By Noah Buttner
While electric cars have been around since the early 19th century, it’s taken nearly 200 years for humans to transform them from a science experiment to a reasonable alternative to gas guzzlers. The impetus for recent advancements in electric vehicles has been the fact that gas-powered cars contribute to climate change in a big way. Cars and trucks account for almost one-fifth of U.S. emissions, according to the Union of Concerned Scientists.
But with electric car range and affordability increasing, environmentalists question whether a shiny new electric car is as good for the environment as people think.
Back in 2010, Nissan ran a TV spot for its all-new fully electric vehicle, the Leaf, in which a polar bear swims from the melting Arctic ice cap all the way to a man’s driveway just to give him a hug because he drove an all-electric car. While this attempt at pathos gets the job done, it also makes a big leap in logic: that buying an electric car will save the planet.

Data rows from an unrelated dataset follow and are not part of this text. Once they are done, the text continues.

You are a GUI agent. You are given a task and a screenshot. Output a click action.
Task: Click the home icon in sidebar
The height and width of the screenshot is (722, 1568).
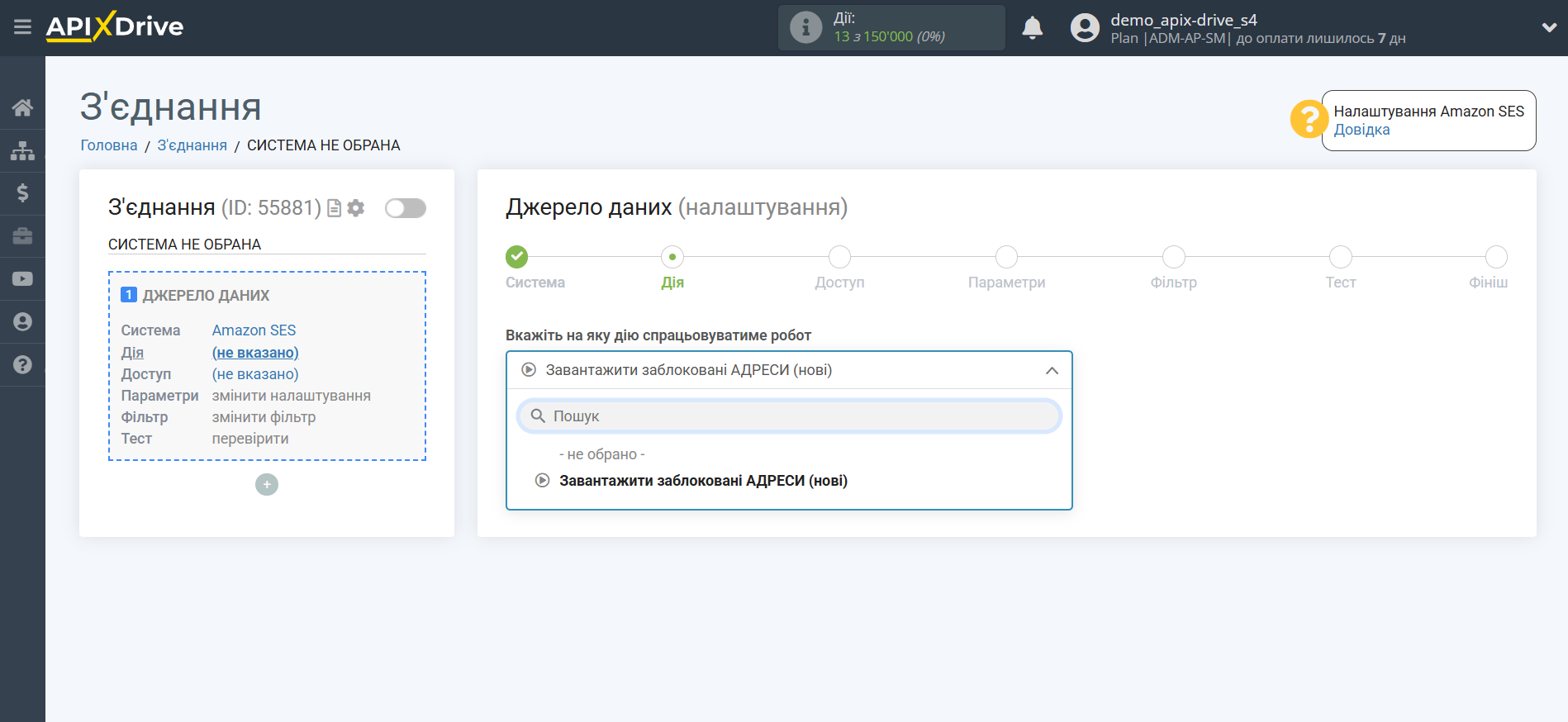(22, 107)
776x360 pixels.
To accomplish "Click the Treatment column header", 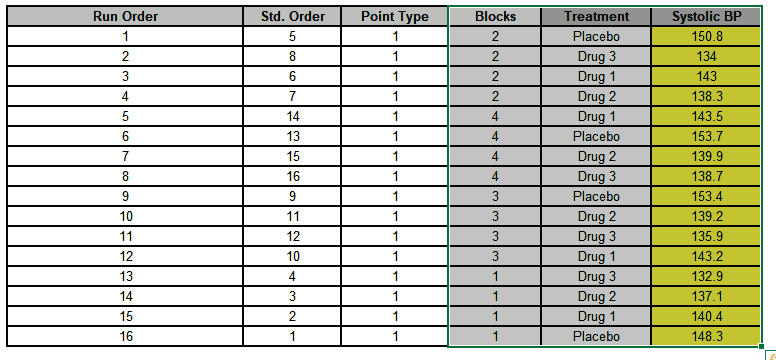I will point(596,16).
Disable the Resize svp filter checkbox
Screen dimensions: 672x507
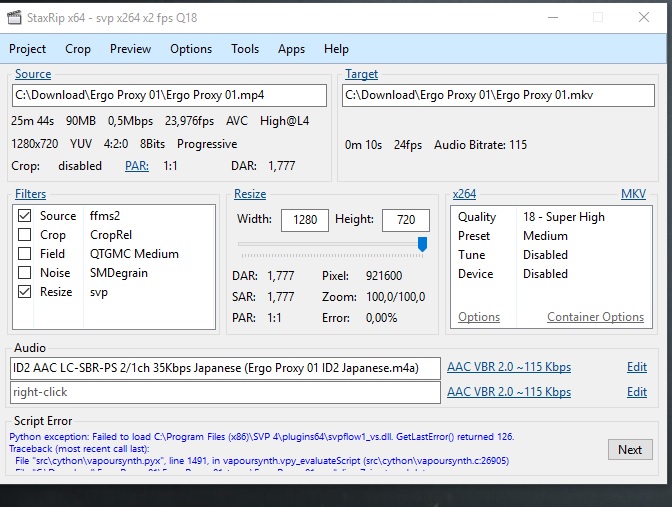pos(25,292)

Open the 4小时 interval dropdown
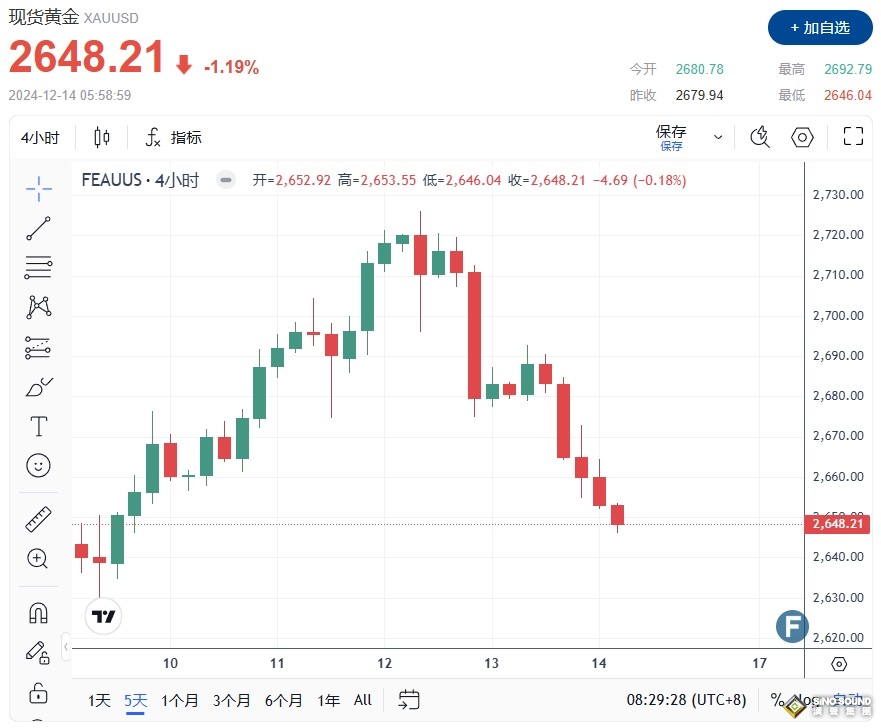(x=41, y=137)
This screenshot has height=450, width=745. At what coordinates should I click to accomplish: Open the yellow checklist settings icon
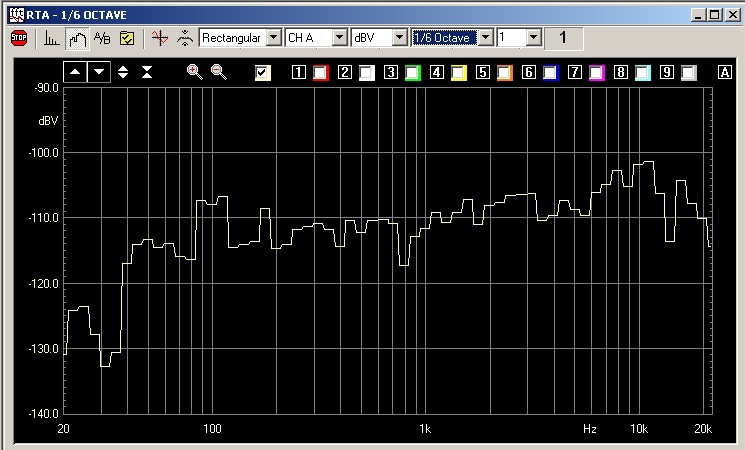click(127, 38)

Electric cars have the potential to change the world, but it’s important for consumers to know how much they cost the planet and their wallets before making the shift.
The Future is Electric
The first thing to consider is the price of the car itself. Back in 2010, the Nissan Leaf had a sticker price of $32,780 and a range of 107 miles on a full charge. While that $32,780 figure reflected the price before incentives, consumers looking to get hugged by a polar bear were spending more than the average price of a new car for far less range than an internal combustion engine can manage on a tank of gas.
Most gasoline-powered cars built in the past 10 years have been able to go 400 miles in one tank, so having to charge one’s car for eight hours just to drive a quarter of that distance was not all that attractive.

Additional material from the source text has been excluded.